- _Supplied passage_:

◆ ◆ ◆ ◆ ◆

Friday, August 17, 2018

No Shortcuts To Sanity

"People with high IQs are not necessarily good thinkers. In fact the possession of a high IQ can often be counter-productive. Many highly intelligent people are poor thinkers because they can never allow themselves to be wrong. They often take up an instant judgement position on a subject and then use their thinking to support that position rather than to explore the subject area before making a judgement. The more effective they are in support of their instant judgement the less inclined will they be to change this. The result is clever argument but ineffective thinking."
—Edward deBono, The Happiness Purpose  (p. 68)

Wednesday, May 30, 2018

Freedom of Will by Cassius J. Keyser

Freedom of Will
by Cassius J. Keyser

[The following piece comes from Keyser's book Mole Philosophy and Other Essays, a review of which by Korzybski was published in his Collected Writings. Korzybski, who considered his great friend Keyser his chief mentor, gave his views the highest consideration. Given the current push against free will by fundamentalist materialists, Keyser's views seem worth a fresh look. 
—Bruce Kodish]


The literature of this old subject is vast. In respect of Dialectic skill, finesse, subtlety, penetration, verbosity, confusion and unconvincingness, it is probably unsurpassed. It fascinates and repels, quickens and fatigues, promises and disappoints—all at the same time. It is too important to ignore, too big and boring to wade through. As something better than a substitute for most of it I venture to recommend a little dialogue which I chanced to hear the other day. The speakers were three, a lawyer, an engineer and a mathematician. 

Apropos of something—I have forgotten what—the lawyer made a remark about somebody being "responsible" for something, whereupon the engineer said to him:
"You astonish me. Do you really believe, as you seem to, in that old dogma—the freedom of the human will, as it used to be called?"
"I do," said the lawyer, "of course I do; that dogma is one of the indispensible bases of Law. Municipal law takes it for granted that people are responsible for their decisions and deeds. Without that assumption Jurisprudence would collapse like a house of cards. Certainly I believe in freedom of the will."

◆ ◆ ◆ ◆ ◆

- _Source material_:
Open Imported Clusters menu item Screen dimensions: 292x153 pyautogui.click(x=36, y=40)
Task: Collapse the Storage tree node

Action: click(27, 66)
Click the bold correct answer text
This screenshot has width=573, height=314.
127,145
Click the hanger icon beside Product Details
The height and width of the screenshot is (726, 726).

◆ ◆ ◆ ◆ ◆

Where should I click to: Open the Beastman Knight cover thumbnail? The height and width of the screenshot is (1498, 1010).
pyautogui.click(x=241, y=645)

◆ ◆ ◆ ◆ ◆

- _Your goal_:
Return the blog entries on thinking and free will in full, with every word and mark as they appear. The records stand apart from the blog entries and are not part of them.

- _Task solution_:
Friday, August 17, 2018

No Shortcuts To Sanity

"People with high IQs are not necessarily good thinkers. In fact the possession of a high IQ can often be counter-productive. Many highly intelligent people are poor thinkers because they can never allow themselves to be wrong. They often take up an instant judgement position on a subject and then use their thinking to support that position rather than to explore the subject area before making a judgement. The more effective they are in support of their instant judgement the less inclined will they be to change this. The result is clever argument but ineffective thinking."
—Edward deBono, The Happiness Purpose  (p. 68)

Wednesday, May 30, 2018

Freedom of Will by Cassius J. Keyser

Freedom of Will
by Cassius J. Keyser

[The following piece comes from Keyser's book Mole Philosophy and Other Essays, a review of which by Korzybski was published in his Collected Writings. Korzybski, who considered his great friend Keyser his chief mentor, gave his views the highest consideration. Given the current push against free will by fundamentalist materialists, Keyser's views seem worth a fresh look. 
—Bruce Kodish]


The literature of this old subject is vast. In respect of Dialectic skill, finesse, subtlety, penetration, verbosity, confusion and unconvincingness, it is probably unsurpassed. It fascinates and repels, quickens and fatigues, promises and disappoints—all at the same time. It is too important to ignore, too big and boring to wade through. As something better than a substitute for most of it I venture to recommend a little dialogue which I chanced to hear the other day. The speakers were three, a lawyer, an engineer and a mathematician. 

Apropos of something—I have forgotten what—the lawyer made a remark about somebody being "responsible" for something, whereupon the engineer said to him:
"You astonish me. Do you really believe, as you seem to, in that old dogma—the freedom of the human will, as it used to be called?"
"I do," said the lawyer, "of course I do; that dogma is one of the indispensible bases of Law. Municipal law takes it for granted that people are responsible for their decisions and deeds. Without that assumption Jurisprudence would collapse like a house of cards. Certainly I believe in freedom of the will."